Community must bridge language divide
In Washington city, it’s English or Spanish
Nearly everyone in this small farming community in eastern Washington speaks Spanish – nearly everyone except those in city government and the police department, where English is spoken.
And almost everyone who speaks one language does not speak the other. It is a language barrier that has engulfed the community, which has grown over the last 20 years from 300 to about 3,200 year-round residents. Nine out of 10 Mattawa residents speak Spanish at home and 8 out of 10 adults speak English “less than very well,” according to the 2000 Census.The Columbia River basin community, surrounded by miles of fruit orchards and vineyards, has tried to deal with its language barrier informally. Signs advertise goods and services in Spanish and English. The tiny library offers bilingual story time for families. For years, police often relied on bystanders to translate at crime scenes. City administrators grabbed bilingual speakers as ad hoc interpreters.

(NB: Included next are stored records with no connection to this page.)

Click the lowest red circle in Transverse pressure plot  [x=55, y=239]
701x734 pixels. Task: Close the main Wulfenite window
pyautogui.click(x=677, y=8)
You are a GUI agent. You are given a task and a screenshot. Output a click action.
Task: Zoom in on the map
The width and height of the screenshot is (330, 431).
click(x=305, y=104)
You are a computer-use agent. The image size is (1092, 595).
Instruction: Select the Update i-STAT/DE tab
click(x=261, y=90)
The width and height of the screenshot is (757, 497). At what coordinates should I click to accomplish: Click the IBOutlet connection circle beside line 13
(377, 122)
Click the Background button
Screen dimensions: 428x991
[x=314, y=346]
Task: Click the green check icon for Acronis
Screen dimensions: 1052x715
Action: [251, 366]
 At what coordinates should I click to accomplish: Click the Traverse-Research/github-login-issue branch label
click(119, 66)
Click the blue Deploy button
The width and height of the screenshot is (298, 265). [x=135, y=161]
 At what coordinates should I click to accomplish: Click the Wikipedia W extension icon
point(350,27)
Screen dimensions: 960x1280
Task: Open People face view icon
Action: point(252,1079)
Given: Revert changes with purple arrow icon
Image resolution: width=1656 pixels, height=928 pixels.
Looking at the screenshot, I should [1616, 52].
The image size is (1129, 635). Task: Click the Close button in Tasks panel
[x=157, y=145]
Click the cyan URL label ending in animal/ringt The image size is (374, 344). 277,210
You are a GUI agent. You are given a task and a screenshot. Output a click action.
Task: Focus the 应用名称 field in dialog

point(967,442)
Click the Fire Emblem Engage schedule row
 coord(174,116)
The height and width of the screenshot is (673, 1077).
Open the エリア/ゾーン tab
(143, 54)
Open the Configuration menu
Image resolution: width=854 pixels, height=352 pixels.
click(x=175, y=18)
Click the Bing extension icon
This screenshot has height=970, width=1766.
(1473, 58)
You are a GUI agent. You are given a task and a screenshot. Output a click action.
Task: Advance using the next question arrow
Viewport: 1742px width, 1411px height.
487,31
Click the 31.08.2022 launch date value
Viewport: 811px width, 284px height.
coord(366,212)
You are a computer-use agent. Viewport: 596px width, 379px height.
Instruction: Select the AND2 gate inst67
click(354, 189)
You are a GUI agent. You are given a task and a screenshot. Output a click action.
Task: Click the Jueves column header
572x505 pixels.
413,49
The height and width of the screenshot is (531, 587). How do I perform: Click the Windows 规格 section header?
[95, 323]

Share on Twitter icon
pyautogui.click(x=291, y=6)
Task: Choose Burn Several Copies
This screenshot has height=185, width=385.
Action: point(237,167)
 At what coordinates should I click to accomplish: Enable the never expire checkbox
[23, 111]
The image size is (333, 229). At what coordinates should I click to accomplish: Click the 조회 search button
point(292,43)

But the gap between an English-speaking city government and an overwhelmingly Spanish-speaking population has grown so wide that the federal government has stepped in to mandate that the city bridge the divide. Following a Civil Rights Act complaint filed by a legal aid group, the US Department of Justice worked with the city and its police department to develop a language assistance plan.
Adopted in March, the plan is unique in Washington and is seen as a bellwether for cities with similar demographics. It requires Mattawa to employ at least one bilingual employee during regular business hours and to make vital information available in Spanish as well as English. It also requires the police to have qualified interpreters on call at all times. For a long time, the Northwest Justice Project knew that Mattawa Police did not speak Spanish and did not use interpreters, said Judith Lurie, senior attorney for the group that launched the federal complaint. Then a call for help in a domestic violence case focused the issue.
Mattawa police allowed the suspect in the case to leave the scene to go and find someone to interpret, Lurie said. The man never returned. The police had tried to use the couple’s children as interpreters, but they were too traumatized by the fighting. Their terrified mother drove them some 60 miles to a safe house. Mayor Judy Esser categorized the domestic violence case as unusual. Prior to the language agreement, police and city officials usually had someone around who could translate.”We thought that was enough,” she said.
The Justice Department said the city had to provide interpretation and translation for people who aren’t English-proficient. In places that have a high percentage of monolingual Spanish speakers, that means all city services, including law enforcement, have to be available in Spanish. Hiring bilingual police officers and city staff costs money the town doesn’t have, the mayor said. Mattawa employs one provisional and three full-time officers.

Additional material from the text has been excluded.